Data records
☆ ☆ ☆ ☆ ☆
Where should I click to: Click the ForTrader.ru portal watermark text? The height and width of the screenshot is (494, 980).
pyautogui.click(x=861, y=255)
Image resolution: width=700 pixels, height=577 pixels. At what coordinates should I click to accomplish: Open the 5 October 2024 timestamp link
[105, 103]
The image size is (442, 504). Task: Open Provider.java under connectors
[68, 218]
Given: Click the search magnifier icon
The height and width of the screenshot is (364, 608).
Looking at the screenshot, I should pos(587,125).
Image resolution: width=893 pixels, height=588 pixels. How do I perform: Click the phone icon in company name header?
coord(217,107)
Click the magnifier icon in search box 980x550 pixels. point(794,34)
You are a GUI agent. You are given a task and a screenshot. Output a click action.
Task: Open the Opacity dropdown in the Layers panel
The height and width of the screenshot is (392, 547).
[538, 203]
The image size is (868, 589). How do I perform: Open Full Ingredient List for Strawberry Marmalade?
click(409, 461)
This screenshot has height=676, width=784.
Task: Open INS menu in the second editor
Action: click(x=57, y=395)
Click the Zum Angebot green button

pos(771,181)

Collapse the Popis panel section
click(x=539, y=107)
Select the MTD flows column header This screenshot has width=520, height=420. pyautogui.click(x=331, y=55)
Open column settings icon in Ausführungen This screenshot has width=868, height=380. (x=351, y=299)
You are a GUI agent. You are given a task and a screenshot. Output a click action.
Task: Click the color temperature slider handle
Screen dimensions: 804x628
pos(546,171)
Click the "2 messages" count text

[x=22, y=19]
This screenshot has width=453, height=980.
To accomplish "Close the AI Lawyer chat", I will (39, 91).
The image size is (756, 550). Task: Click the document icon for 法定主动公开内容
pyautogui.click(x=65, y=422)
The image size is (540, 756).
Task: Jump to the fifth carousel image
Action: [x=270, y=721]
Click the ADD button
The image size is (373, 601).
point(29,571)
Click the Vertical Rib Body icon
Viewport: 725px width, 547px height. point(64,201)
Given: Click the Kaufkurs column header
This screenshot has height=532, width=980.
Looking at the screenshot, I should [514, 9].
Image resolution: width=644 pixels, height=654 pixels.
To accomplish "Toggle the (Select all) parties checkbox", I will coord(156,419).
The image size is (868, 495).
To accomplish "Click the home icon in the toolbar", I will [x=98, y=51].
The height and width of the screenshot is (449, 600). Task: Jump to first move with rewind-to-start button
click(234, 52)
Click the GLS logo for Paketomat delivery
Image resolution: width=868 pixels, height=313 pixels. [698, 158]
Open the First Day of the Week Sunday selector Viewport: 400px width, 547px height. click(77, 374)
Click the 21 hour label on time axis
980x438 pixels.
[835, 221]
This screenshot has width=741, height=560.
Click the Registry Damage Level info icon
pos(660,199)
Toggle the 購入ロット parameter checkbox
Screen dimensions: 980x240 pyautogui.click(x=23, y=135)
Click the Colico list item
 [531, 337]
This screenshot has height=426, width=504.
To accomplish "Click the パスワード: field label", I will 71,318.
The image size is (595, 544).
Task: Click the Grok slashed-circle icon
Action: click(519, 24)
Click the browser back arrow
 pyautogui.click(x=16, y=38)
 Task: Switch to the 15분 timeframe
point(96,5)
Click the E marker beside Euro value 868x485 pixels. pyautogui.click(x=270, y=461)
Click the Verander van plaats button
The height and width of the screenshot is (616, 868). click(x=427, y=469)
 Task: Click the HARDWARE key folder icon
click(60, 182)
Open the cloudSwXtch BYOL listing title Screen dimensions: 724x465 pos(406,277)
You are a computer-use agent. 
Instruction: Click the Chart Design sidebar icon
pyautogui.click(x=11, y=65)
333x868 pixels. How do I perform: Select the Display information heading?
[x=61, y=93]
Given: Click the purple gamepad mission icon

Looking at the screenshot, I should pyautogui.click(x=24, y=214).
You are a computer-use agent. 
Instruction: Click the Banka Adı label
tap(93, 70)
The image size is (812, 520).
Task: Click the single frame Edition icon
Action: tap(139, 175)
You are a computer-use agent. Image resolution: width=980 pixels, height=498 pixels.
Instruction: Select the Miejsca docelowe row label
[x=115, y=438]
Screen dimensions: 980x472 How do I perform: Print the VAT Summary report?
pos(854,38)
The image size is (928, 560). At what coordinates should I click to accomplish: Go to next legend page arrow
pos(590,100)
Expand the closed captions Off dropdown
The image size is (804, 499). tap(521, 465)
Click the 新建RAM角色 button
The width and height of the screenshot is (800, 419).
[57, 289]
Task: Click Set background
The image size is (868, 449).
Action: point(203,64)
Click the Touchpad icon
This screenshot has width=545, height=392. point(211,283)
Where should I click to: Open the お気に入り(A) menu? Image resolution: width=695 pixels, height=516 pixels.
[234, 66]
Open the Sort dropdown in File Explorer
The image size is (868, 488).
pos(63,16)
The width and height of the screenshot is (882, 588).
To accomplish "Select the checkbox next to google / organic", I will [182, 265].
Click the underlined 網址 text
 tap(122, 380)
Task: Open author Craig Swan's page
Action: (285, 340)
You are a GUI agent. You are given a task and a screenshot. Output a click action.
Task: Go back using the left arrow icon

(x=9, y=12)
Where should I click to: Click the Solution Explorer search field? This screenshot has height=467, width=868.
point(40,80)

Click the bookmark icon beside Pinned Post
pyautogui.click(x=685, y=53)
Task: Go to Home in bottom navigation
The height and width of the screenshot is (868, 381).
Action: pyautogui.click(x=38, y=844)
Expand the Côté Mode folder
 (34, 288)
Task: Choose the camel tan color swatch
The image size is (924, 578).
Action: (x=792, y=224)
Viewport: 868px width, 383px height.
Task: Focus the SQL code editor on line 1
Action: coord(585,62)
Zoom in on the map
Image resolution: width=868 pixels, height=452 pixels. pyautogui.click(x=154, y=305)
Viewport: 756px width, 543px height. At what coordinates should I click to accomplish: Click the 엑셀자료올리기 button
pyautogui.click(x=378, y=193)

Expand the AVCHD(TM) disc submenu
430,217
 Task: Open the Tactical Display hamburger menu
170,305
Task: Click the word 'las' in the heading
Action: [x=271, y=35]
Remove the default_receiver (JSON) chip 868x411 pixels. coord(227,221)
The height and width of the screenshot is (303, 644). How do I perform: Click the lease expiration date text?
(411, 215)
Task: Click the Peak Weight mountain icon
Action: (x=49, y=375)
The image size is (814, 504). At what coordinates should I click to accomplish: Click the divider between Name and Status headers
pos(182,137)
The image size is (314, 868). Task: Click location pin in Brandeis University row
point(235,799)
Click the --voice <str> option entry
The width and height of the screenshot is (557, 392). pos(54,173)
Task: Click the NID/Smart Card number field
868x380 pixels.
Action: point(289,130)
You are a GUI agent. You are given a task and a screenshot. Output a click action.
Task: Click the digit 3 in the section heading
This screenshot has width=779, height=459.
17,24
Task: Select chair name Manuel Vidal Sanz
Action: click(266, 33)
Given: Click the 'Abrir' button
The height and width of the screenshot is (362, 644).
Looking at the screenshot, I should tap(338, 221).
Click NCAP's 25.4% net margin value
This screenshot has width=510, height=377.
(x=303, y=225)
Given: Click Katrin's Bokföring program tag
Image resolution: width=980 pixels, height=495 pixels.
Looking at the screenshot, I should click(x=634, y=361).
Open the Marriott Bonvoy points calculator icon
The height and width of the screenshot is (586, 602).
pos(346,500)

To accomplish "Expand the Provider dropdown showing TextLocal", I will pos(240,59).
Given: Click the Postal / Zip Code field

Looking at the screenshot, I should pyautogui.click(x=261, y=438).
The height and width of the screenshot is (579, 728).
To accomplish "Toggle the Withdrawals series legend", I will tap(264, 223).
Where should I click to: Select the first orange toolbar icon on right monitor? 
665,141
☆ ☆ ☆ ☆ ☆
TASK TO CARRY OUT:
Nothing in the data should be altered; please repeat it exactly.

RESPONSE FOR THIS EXERCISE:
Where should I click to: Click the ForTrader.ru portal watermark text? The height and width of the screenshot is (494, 980).
pyautogui.click(x=861, y=255)
Image resolution: width=700 pixels, height=577 pixels. At what coordinates should I click to accomplish: Open the 5 October 2024 timestamp link
[105, 103]
The image size is (442, 504). Task: Open Provider.java under connectors
[68, 218]
Given: Click the search magnifier icon
The height and width of the screenshot is (364, 608).
Looking at the screenshot, I should pos(587,125).
Image resolution: width=893 pixels, height=588 pixels. How do I perform: Click the phone icon in company name header?
coord(217,107)
Click the magnifier icon in search box 980x550 pixels. point(794,34)
You are a GUI agent. You are given a task and a screenshot. Output a click action.
Task: Open the Opacity dropdown in the Layers panel
The height and width of the screenshot is (392, 547).
[538, 203]
The image size is (868, 589). How do I perform: Open Full Ingredient List for Strawberry Marmalade?
click(409, 461)
This screenshot has height=676, width=784.
Task: Open INS menu in the second editor
Action: click(x=57, y=395)
Click the Zum Angebot green button

pos(771,181)

Collapse the Popis panel section
click(x=539, y=107)
Select the MTD flows column header This screenshot has width=520, height=420. pyautogui.click(x=331, y=55)
Open column settings icon in Ausführungen This screenshot has width=868, height=380. (x=351, y=299)
You are a GUI agent. You are given a task and a screenshot. Output a click action.
Task: Click the color temperature slider handle
Screen dimensions: 804x628
pos(546,171)
Click the "2 messages" count text

[x=22, y=19]
This screenshot has width=453, height=980.
To accomplish "Close the AI Lawyer chat", I will (39, 91).
The image size is (756, 550). Task: Click the document icon for 法定主动公开内容
pyautogui.click(x=65, y=422)
The image size is (540, 756).
Task: Jump to the fifth carousel image
Action: [x=270, y=721]
Click the ADD button
The image size is (373, 601).
point(29,571)
Click the Vertical Rib Body icon
Viewport: 725px width, 547px height. point(64,201)
Given: Click the Kaufkurs column header
This screenshot has height=532, width=980.
Looking at the screenshot, I should [514, 9].
Image resolution: width=644 pixels, height=654 pixels.
To accomplish "Toggle the (Select all) parties checkbox", I will coord(156,419).
The image size is (868, 495).
To accomplish "Click the home icon in the toolbar", I will [x=98, y=51].
The height and width of the screenshot is (449, 600). Task: Jump to first move with rewind-to-start button
click(234, 52)
Click the GLS logo for Paketomat delivery
Image resolution: width=868 pixels, height=313 pixels. [698, 158]
Open the First Day of the Week Sunday selector Viewport: 400px width, 547px height. click(77, 374)
Click the 21 hour label on time axis
980x438 pixels.
[835, 221]
This screenshot has width=741, height=560.
Click the Registry Damage Level info icon
pos(660,199)
Toggle the 購入ロット parameter checkbox
Screen dimensions: 980x240 pyautogui.click(x=23, y=135)
Click the Colico list item
 [531, 337]
This screenshot has height=426, width=504.
To accomplish "Click the パスワード: field label", I will 71,318.
The image size is (595, 544).
Task: Click the Grok slashed-circle icon
Action: click(519, 24)
Click the browser back arrow
 pyautogui.click(x=16, y=38)
 Task: Switch to the 15분 timeframe
point(96,5)
Click the E marker beside Euro value 868x485 pixels. pyautogui.click(x=270, y=461)
Click the Verander van plaats button
The height and width of the screenshot is (616, 868). click(x=427, y=469)
 Task: Click the HARDWARE key folder icon
click(60, 182)
Open the cloudSwXtch BYOL listing title Screen dimensions: 724x465 pos(406,277)
You are a computer-use agent. 
Instruction: Click the Chart Design sidebar icon
pyautogui.click(x=11, y=65)
333x868 pixels. How do I perform: Select the Display information heading?
[x=61, y=93]
Given: Click the purple gamepad mission icon

Looking at the screenshot, I should pyautogui.click(x=24, y=214).
You are a computer-use agent. 
Instruction: Click the Banka Adı label
tap(93, 70)
The image size is (812, 520).
Task: Click the single frame Edition icon
Action: tap(139, 175)
You are a computer-use agent. Image resolution: width=980 pixels, height=498 pixels.
Instruction: Select the Miejsca docelowe row label
[x=115, y=438]
Screen dimensions: 980x472 How do I perform: Print the VAT Summary report?
pos(854,38)
The image size is (928, 560). At what coordinates should I click to accomplish: Go to next legend page arrow
pos(590,100)
Expand the closed captions Off dropdown
The image size is (804, 499). tap(521, 465)
Click the 新建RAM角色 button
The width and height of the screenshot is (800, 419).
[57, 289]
Task: Click Set background
The image size is (868, 449).
Action: point(203,64)
Click the Touchpad icon
This screenshot has width=545, height=392. point(211,283)
Where should I click to: Open the お気に入り(A) menu? Image resolution: width=695 pixels, height=516 pixels.
[234, 66]
Open the Sort dropdown in File Explorer
The image size is (868, 488).
pos(63,16)
The width and height of the screenshot is (882, 588).
To accomplish "Select the checkbox next to google / organic", I will [182, 265].
Click the underlined 網址 text
 tap(122, 380)
Task: Open author Craig Swan's page
Action: (285, 340)
You are a GUI agent. You are given a task and a screenshot. Output a click action.
Task: Go back using the left arrow icon

(x=9, y=12)
Where should I click to: Click the Solution Explorer search field? This screenshot has height=467, width=868.
point(40,80)

Click the bookmark icon beside Pinned Post
pyautogui.click(x=685, y=53)
Task: Go to Home in bottom navigation
The height and width of the screenshot is (868, 381).
Action: pyautogui.click(x=38, y=844)
Expand the Côté Mode folder
 (34, 288)
Task: Choose the camel tan color swatch
The image size is (924, 578).
Action: (x=792, y=224)
Viewport: 868px width, 383px height.
Task: Focus the SQL code editor on line 1
Action: coord(585,62)
Zoom in on the map
Image resolution: width=868 pixels, height=452 pixels. pyautogui.click(x=154, y=305)
Viewport: 756px width, 543px height. At what coordinates should I click to accomplish: Click the 엑셀자료올리기 button
pyautogui.click(x=378, y=193)

Expand the AVCHD(TM) disc submenu
430,217
 Task: Open the Tactical Display hamburger menu
170,305
Task: Click the word 'las' in the heading
Action: [x=271, y=35]
Remove the default_receiver (JSON) chip 868x411 pixels. coord(227,221)
The height and width of the screenshot is (303, 644). How do I perform: Click the lease expiration date text?
(411, 215)
Task: Click the Peak Weight mountain icon
Action: (x=49, y=375)
The image size is (814, 504). At what coordinates should I click to accomplish: Click the divider between Name and Status headers
pos(182,137)
The image size is (314, 868). Task: Click location pin in Brandeis University row
point(235,799)
Click the --voice <str> option entry
The width and height of the screenshot is (557, 392). pos(54,173)
Task: Click the NID/Smart Card number field
868x380 pixels.
Action: point(289,130)
You are a GUI agent. You are given a task and a screenshot. Output a click action.
Task: Click the digit 3 in the section heading
This screenshot has width=779, height=459.
17,24
Task: Select chair name Manuel Vidal Sanz
Action: click(266, 33)
Given: Click the 'Abrir' button
The height and width of the screenshot is (362, 644).
Looking at the screenshot, I should tap(338, 221).
Click NCAP's 25.4% net margin value
This screenshot has width=510, height=377.
(x=303, y=225)
Given: Click Katrin's Bokföring program tag
Image resolution: width=980 pixels, height=495 pixels.
Looking at the screenshot, I should click(x=634, y=361).
Open the Marriott Bonvoy points calculator icon
The height and width of the screenshot is (586, 602).
pos(346,500)

To accomplish "Expand the Provider dropdown showing TextLocal", I will pos(240,59).
Given: Click the Postal / Zip Code field

Looking at the screenshot, I should pyautogui.click(x=261, y=438).
The height and width of the screenshot is (579, 728).
To accomplish "Toggle the Withdrawals series legend", I will tap(264, 223).
Where should I click to: Select the first orange toolbar icon on right monitor? 
665,141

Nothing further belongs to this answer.